Low level of abstraction
Opt for a lower level of abstraction if you:
- Are a researcher or engineer pushing LLM boundaries
- Require fine-grained control over the model
- Need on-premises or on-device deployment
- Desire a deep understanding of the underlying technology
- Prioritize code and model portability
- Have engineers familiar with distributed systems and GPU programming
The danger of choosing a too low level of abstraction is that you may spend too much time on infrastructure and not enough on the actual problem you’re trying to solve. For example, if you’re building a prototype for a meeting summarization chatbot, your time is better spent talking to project managers than optimizing your distributed training setup.
Cost can go both ways
High level tools can add a tax, but prices have been decreasing quickly. Managed services and API providers can leverage economies of scale and have highly optimized infrastructure. This can be difficult to achieve with a DIY stack. For example, a privately owned GPU deployed for inference may be underutilized outside of business hours, while a GPU at a cloud provider services other customers.

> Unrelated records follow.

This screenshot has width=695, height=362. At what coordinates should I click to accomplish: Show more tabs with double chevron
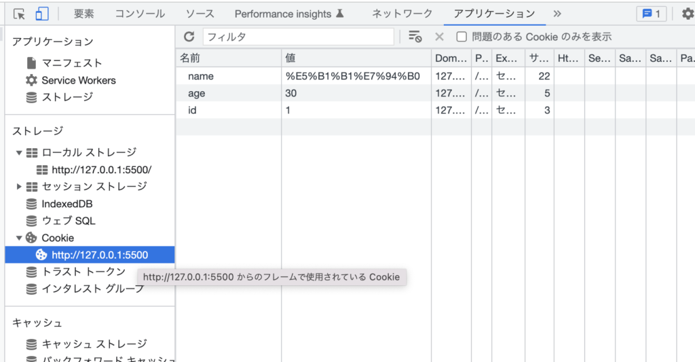pos(557,14)
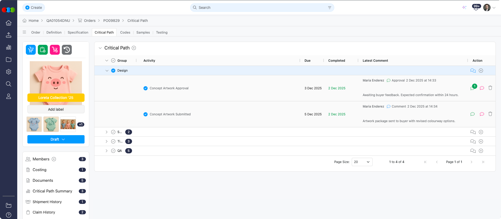
Task: Click the blue shopping cart icon
Action: pyautogui.click(x=31, y=50)
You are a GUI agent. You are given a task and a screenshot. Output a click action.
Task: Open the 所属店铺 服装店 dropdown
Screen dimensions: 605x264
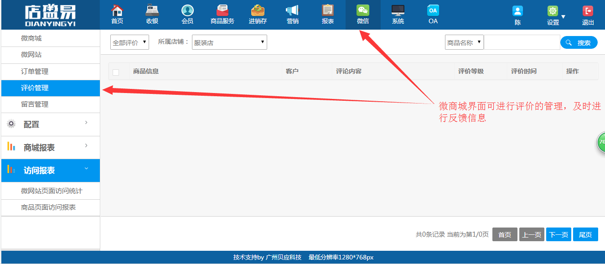point(229,42)
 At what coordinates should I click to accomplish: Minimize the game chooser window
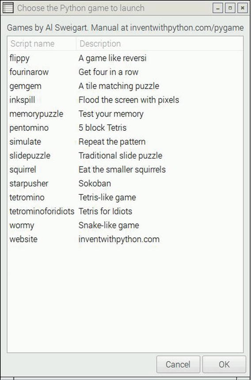coord(218,8)
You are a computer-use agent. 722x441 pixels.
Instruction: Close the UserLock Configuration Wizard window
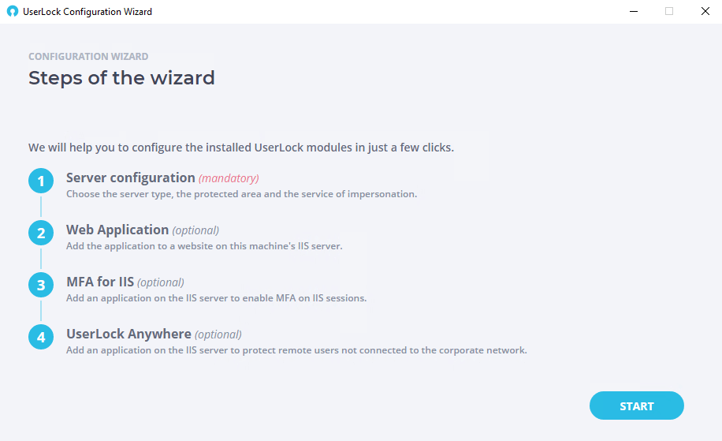tap(705, 12)
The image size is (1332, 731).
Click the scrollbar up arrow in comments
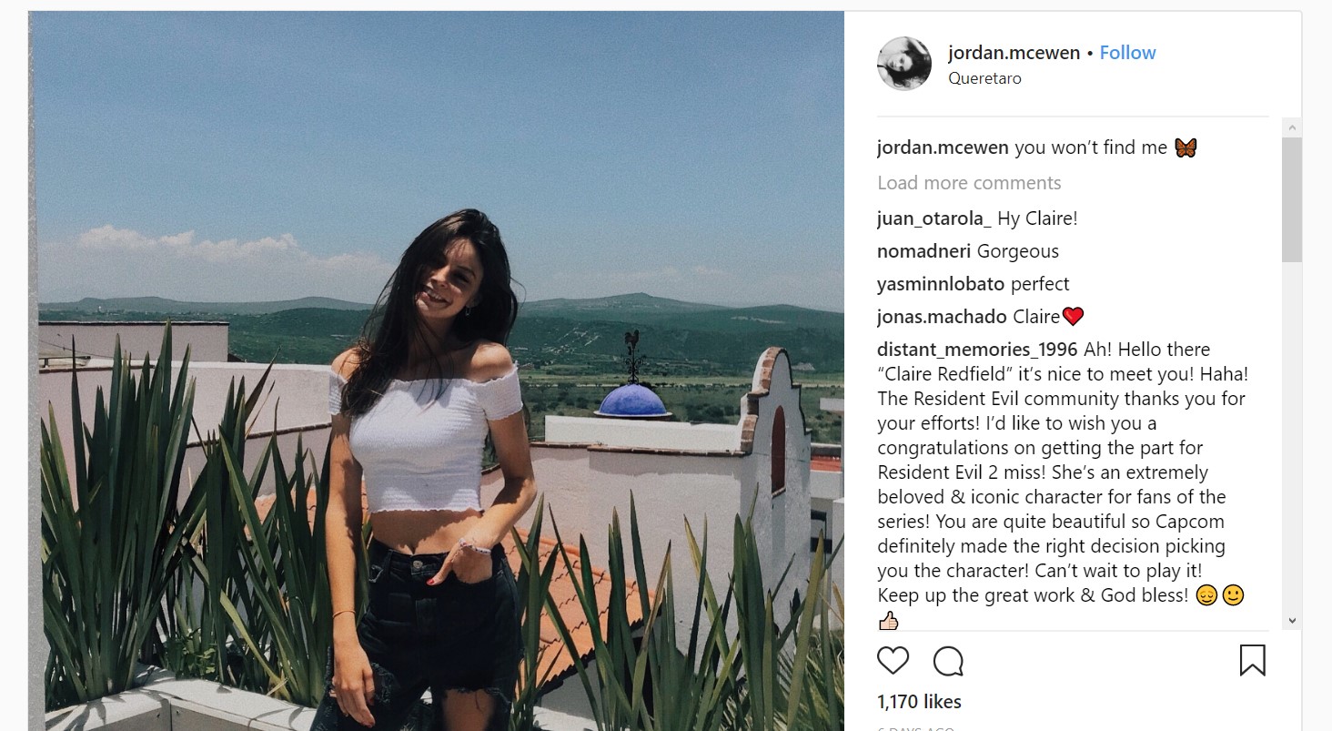click(x=1291, y=127)
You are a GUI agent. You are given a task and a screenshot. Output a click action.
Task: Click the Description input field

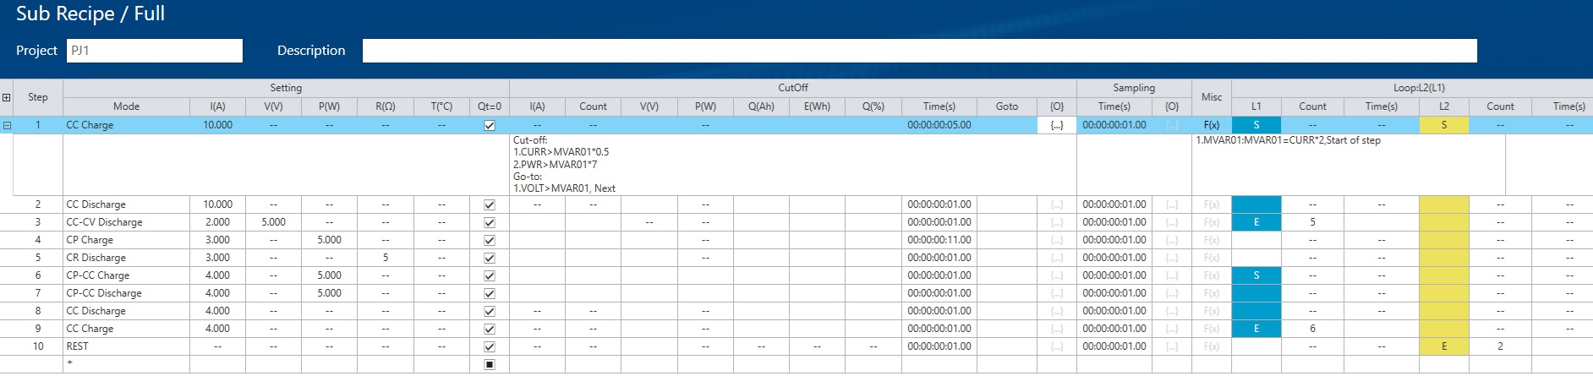point(919,51)
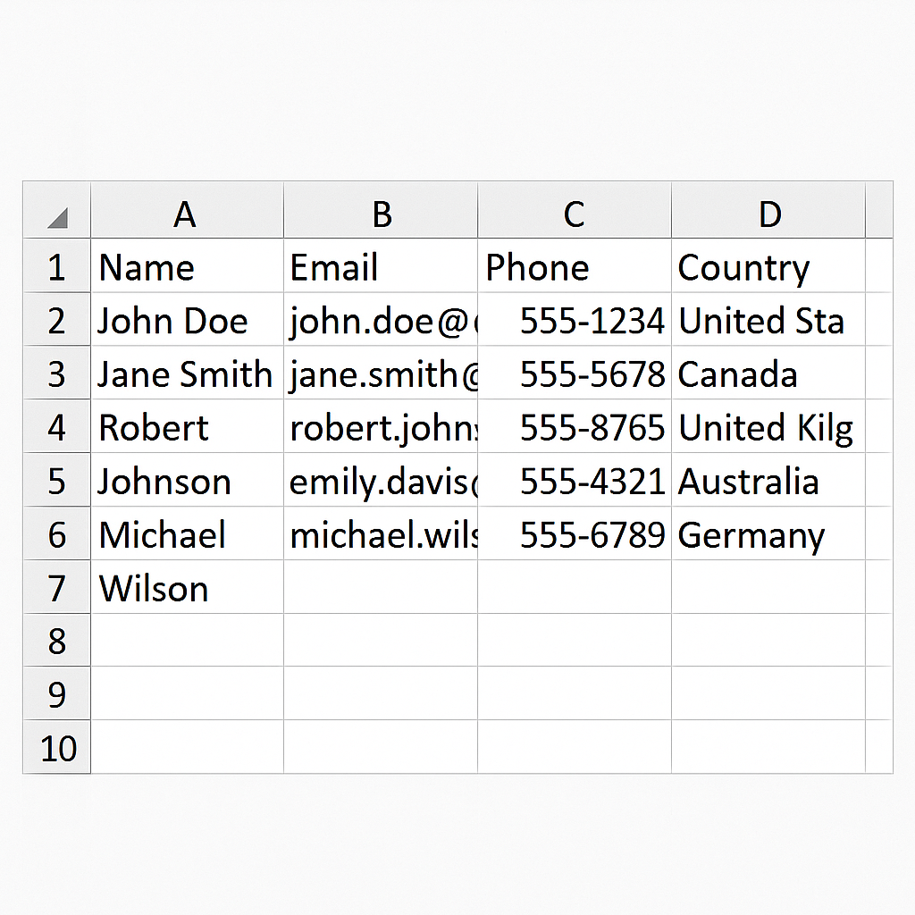Screen dimensions: 915x915
Task: Select the Germany cell
Action: (x=768, y=533)
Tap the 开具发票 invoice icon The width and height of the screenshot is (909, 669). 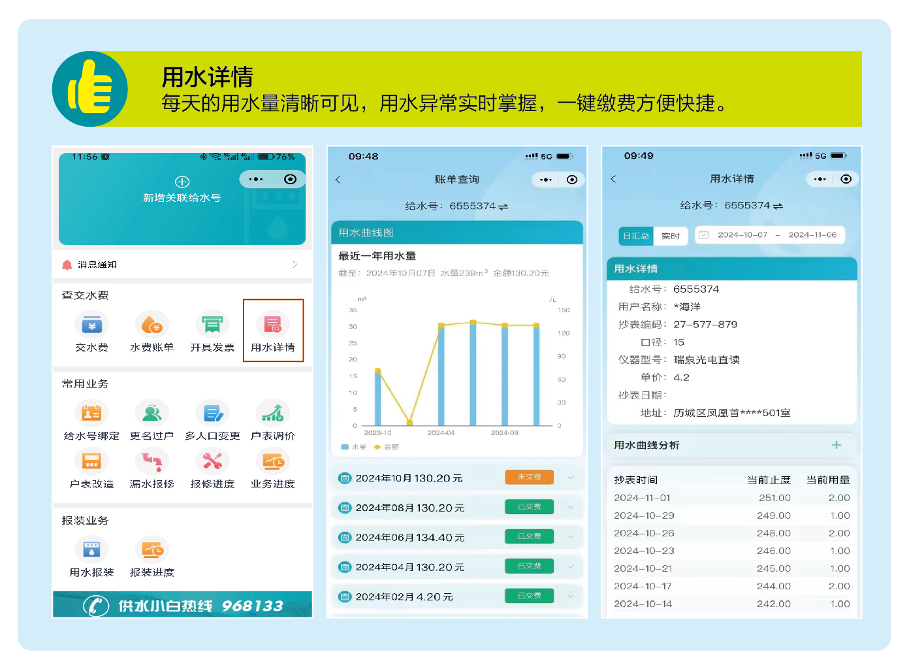click(x=212, y=325)
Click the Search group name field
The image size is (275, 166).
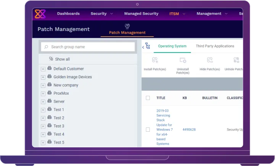pyautogui.click(x=88, y=47)
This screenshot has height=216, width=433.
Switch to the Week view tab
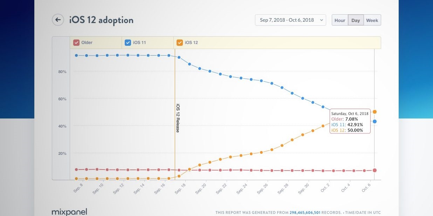372,20
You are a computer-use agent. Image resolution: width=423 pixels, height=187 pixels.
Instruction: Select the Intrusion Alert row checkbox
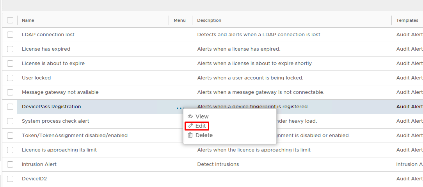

Keep your training data portable
The linear progression from low to high abstraction is a simplification. As the ecosystem matures, interoperability increases. For example, Hugging Face Transformers abstracts away the model architecture, but you can still access the PyTorch model and adjust it. Then that model can be deployed to AWS SageMaker. Not all combinations are possible though - for example a GPT model fine-tuned on OpenAI’s API can only run on that account. When it’s cheap to do so, use solutions that have as little lock-in as possible. Especially your training data should remain portable. In a time where research labs one-up each other weekly with better base models, being able to switch to a new model quickly is an advantage.